Низкий наркогенный потенциал сочетанных методик анестезии позволил обеспечить оптимальный посленаркозный период в обеих группах. Удалось добиться «экстубации на столе» в 54 (91%)случаях при СЭВА и у 35 (88%) больных - при СЭИА. У остальных пациентов длительность ИВ Л была минимальной, что позволило уже через 14±7 мин при СЭВА и через 13±8мин - при СЭИА экстубировать больных. После удаления интубационной трубки 48 (81%) больных при СЭВА и 32 (80%) пациента после СЭИА отрицали наличие болевого синдрома. Остальные 11 (19%) человек в группе СЭВА и 8 (20%) при СЭИА интенсивность динамической боли оценивали не более чем в 3 балла. Дополнительного введения промедола, трамала в этих группах в течение первых суток не потребовалось ни одному больному.
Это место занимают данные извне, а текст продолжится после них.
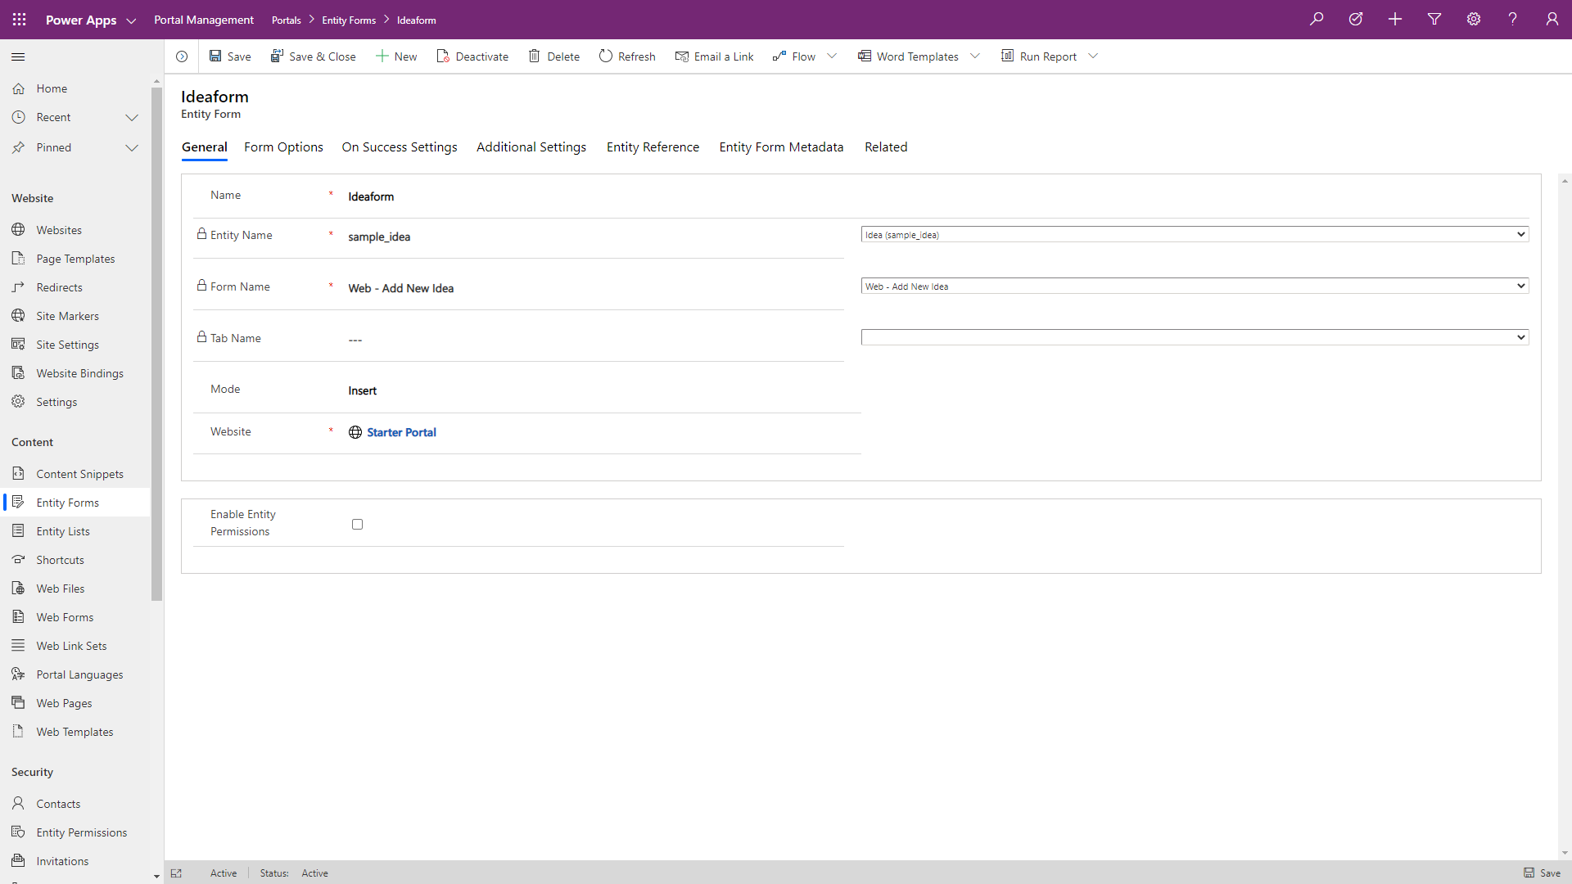Expand the Recent section chevron

[x=132, y=118]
Но, при СЭИА частота послеоперационной тошноты и рвоты - 5 (12,5%) больных была выше в сравнении с СЭВА 4 (7%) больных, р=0,06. А встречаемость когнитивных расстройств больных при СЭИА - 6 (15%) больных превосходила этот показатель в группе СЭВА - 2 (3%) пациента, р 0,01.

Таким образом, оба варианта эпидуральной анестезии обеспечили быстрое пробуждение, раннюю экстубацию на фоне высококачественного обезболивания, при редких случаях тошноты и рвоты, в сравнении с тотальной внутривенной анестезией. Но, СЭВА имела существенные преимущества перед анестезией с использованием севорана, так как в 1,8 раз меньше сопровождалась послеоперационной тошнотой и рвотой и в 5 раз реже возникали когнитивные нарушения.
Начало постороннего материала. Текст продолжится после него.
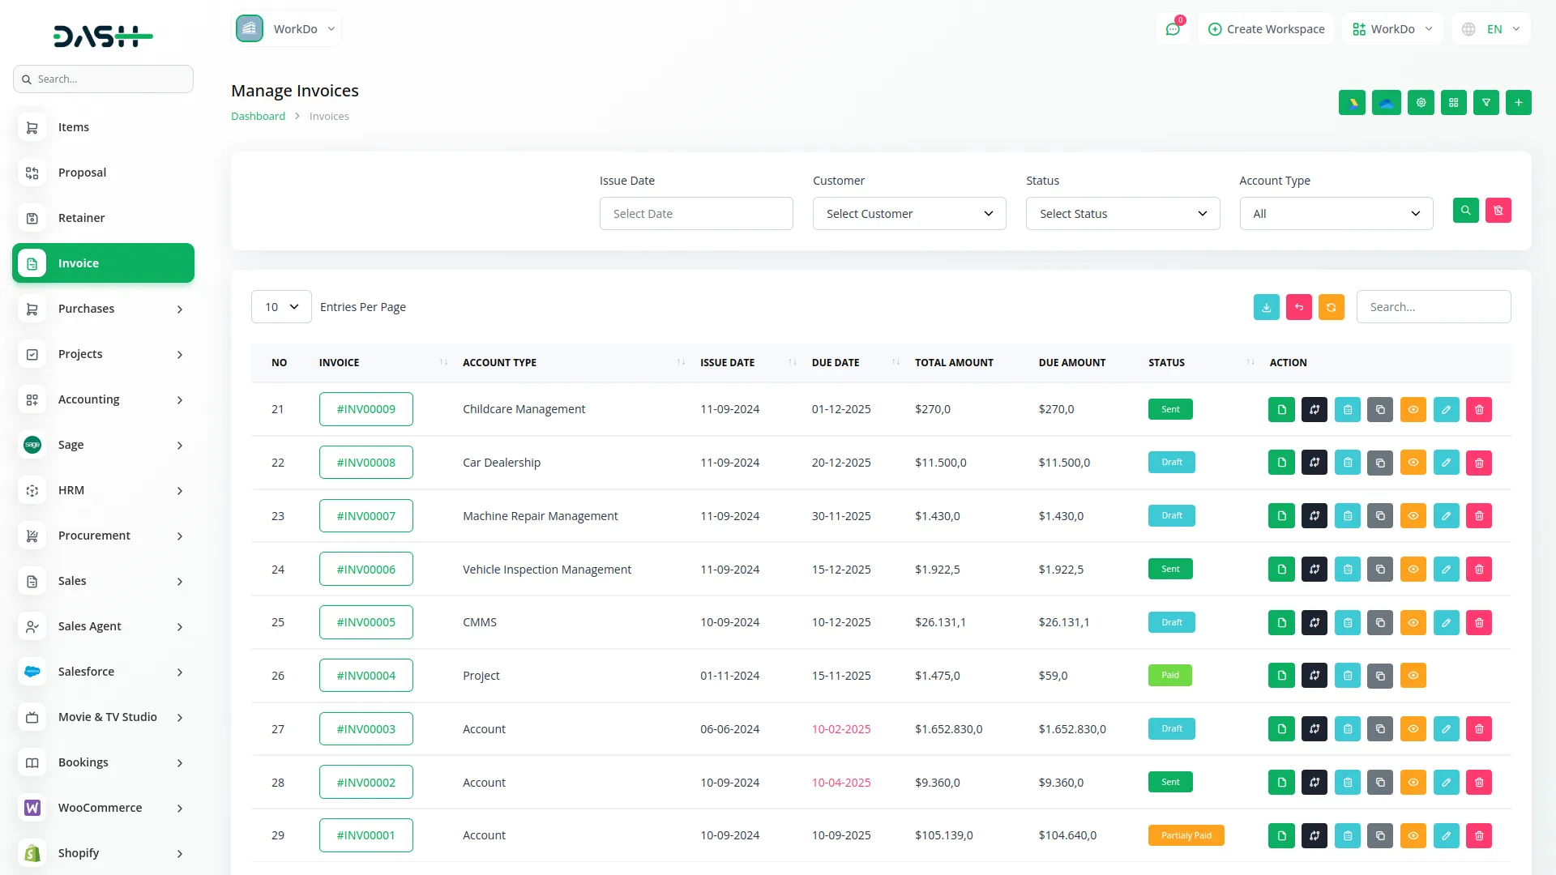Click the duplicate icon on #INV00007 row
Screen dimensions: 1556x875
1380,516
Последней задачей мы сочли необходимым провести фармакоэкономический анализ изучаемых видов анестезии.

Несмотря на высокую цену как севорана, так и пропофола, а также увеличение расходов на использование дополнительных помп или перфузоров для продленной эпидуральной анестезии, стоимость трех видов анестезии была сопоставима. Повышение стоимости при ТВА было связано с необходимостью применения большого количества фентанила, дроперидола, дормикума, а также использования для коррекции гемодинамических нарушений, таких дорогостоящих препаратов, как перлинганит, бревиблок, обзидан, изоптин. Кроме того, несомненным преимуществом двух вариантов анестезий на основе эпидуральной являлась возможность применения минимальных доз бензодиазепинового транквилизатора, опиоидного анальгетика и миорелаксантов, что способствовало быстрой посленаркозной реабилитации, отсутствием необходимости продленной ИВ Л. Это позволило уменьшить расходы на их проведение, но выявленная разница в 2,8 - 4% являлась несущественной.